> Task description
Whatever precedes the line containing "Where should I" is not copied; that line and every line after it through the final one below are copied exactly, except pictures.
Start of Block
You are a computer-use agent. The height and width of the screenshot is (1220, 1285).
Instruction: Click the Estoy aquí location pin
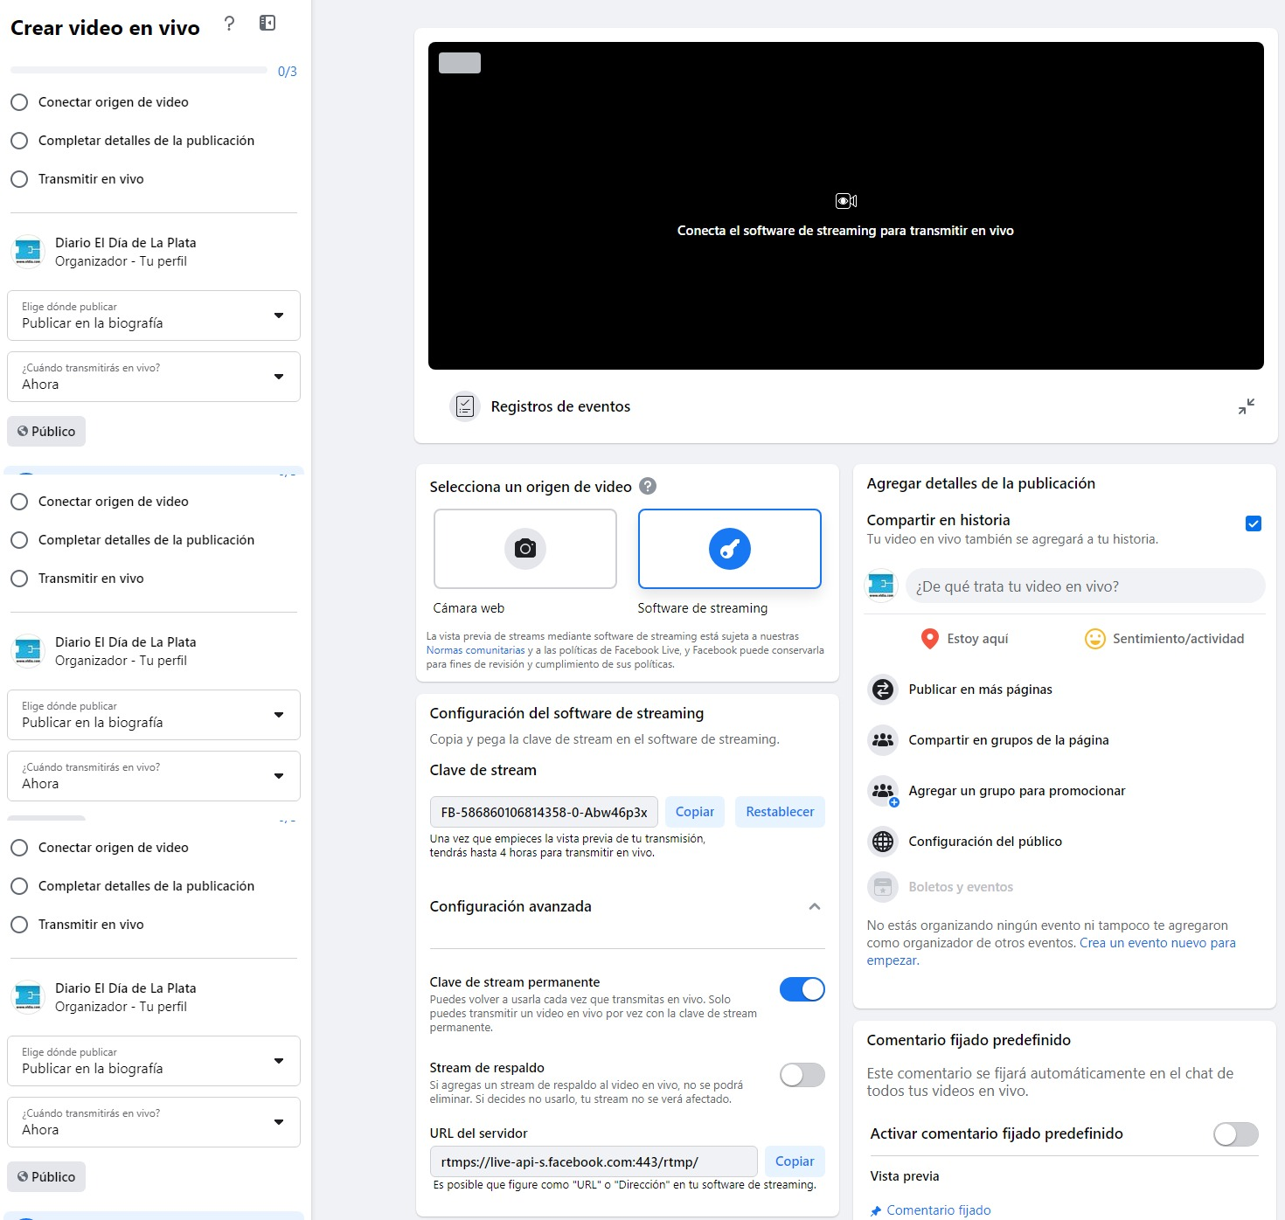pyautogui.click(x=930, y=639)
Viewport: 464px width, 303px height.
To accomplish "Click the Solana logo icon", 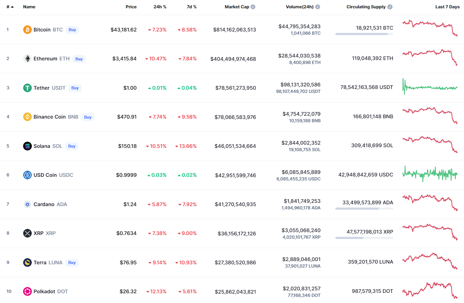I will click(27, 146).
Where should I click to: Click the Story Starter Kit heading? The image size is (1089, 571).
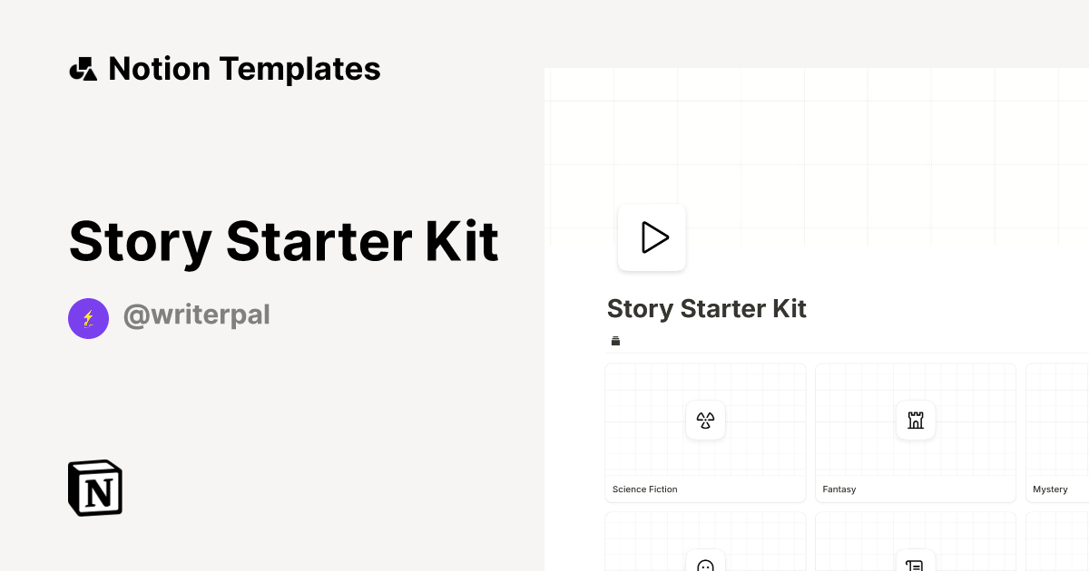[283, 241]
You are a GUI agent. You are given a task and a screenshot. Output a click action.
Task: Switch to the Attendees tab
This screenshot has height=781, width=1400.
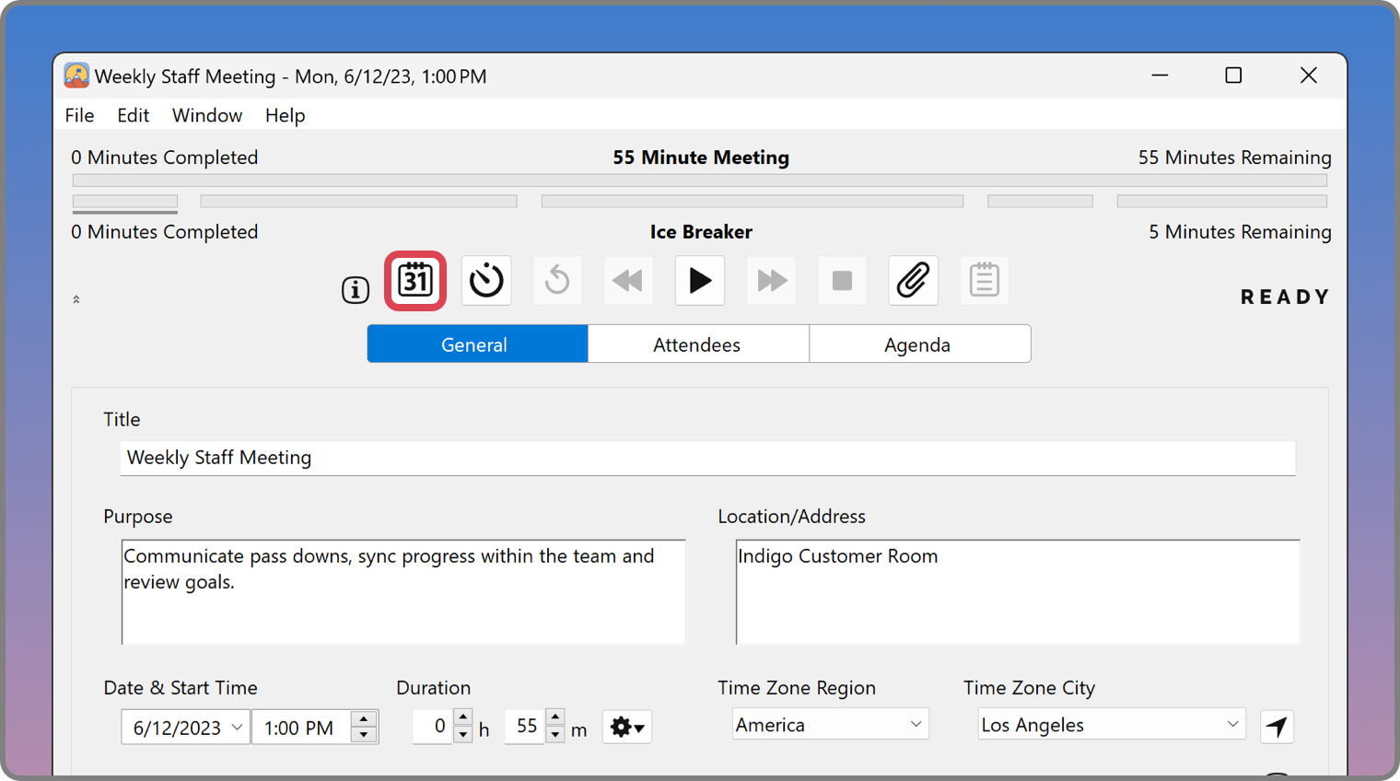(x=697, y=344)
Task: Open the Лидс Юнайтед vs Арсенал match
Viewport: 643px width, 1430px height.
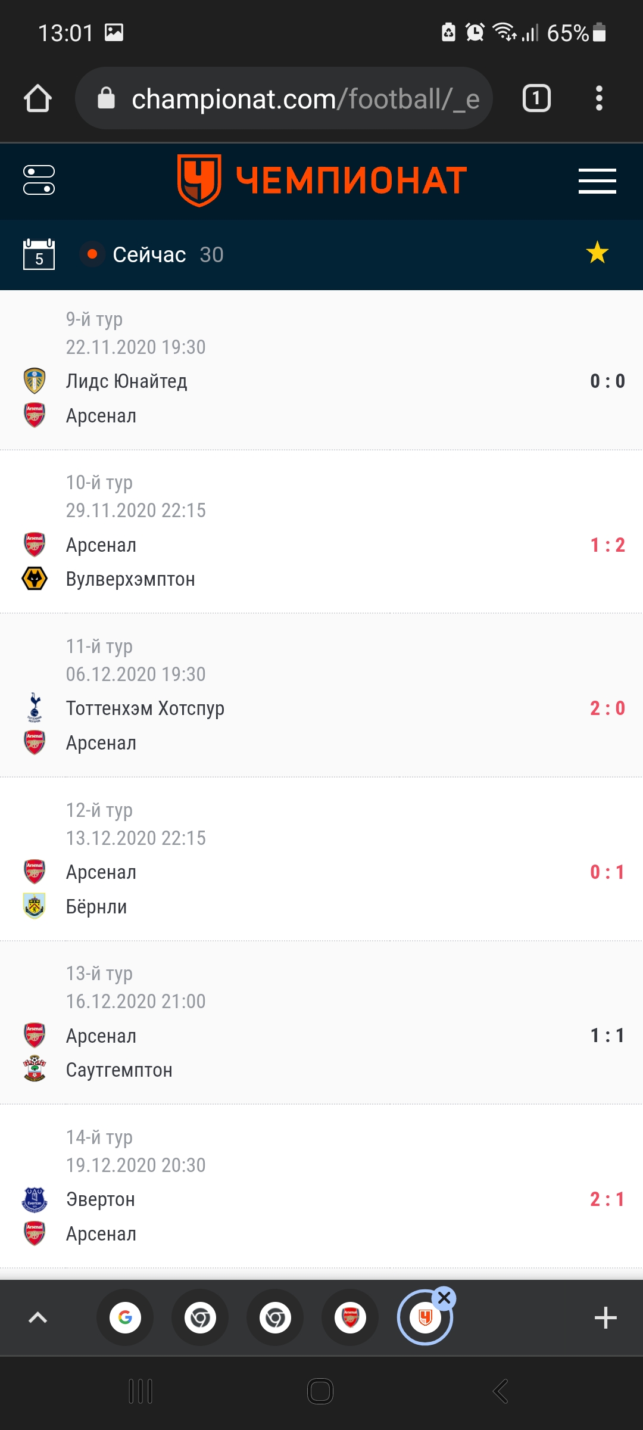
End of Block
> Exercise answer
Where should I click to: Click the Story Starter Kit heading? The image size is (1089, 571).
[283, 241]
You are a GUI agent. You are given a task and a screenshot. Output a click action.
Task: Switch to the Attendees tab
This screenshot has height=781, width=1400.
(x=697, y=344)
Task: Open the Лидс Юнайтед vs Арсенал match
Viewport: 643px width, 1430px height.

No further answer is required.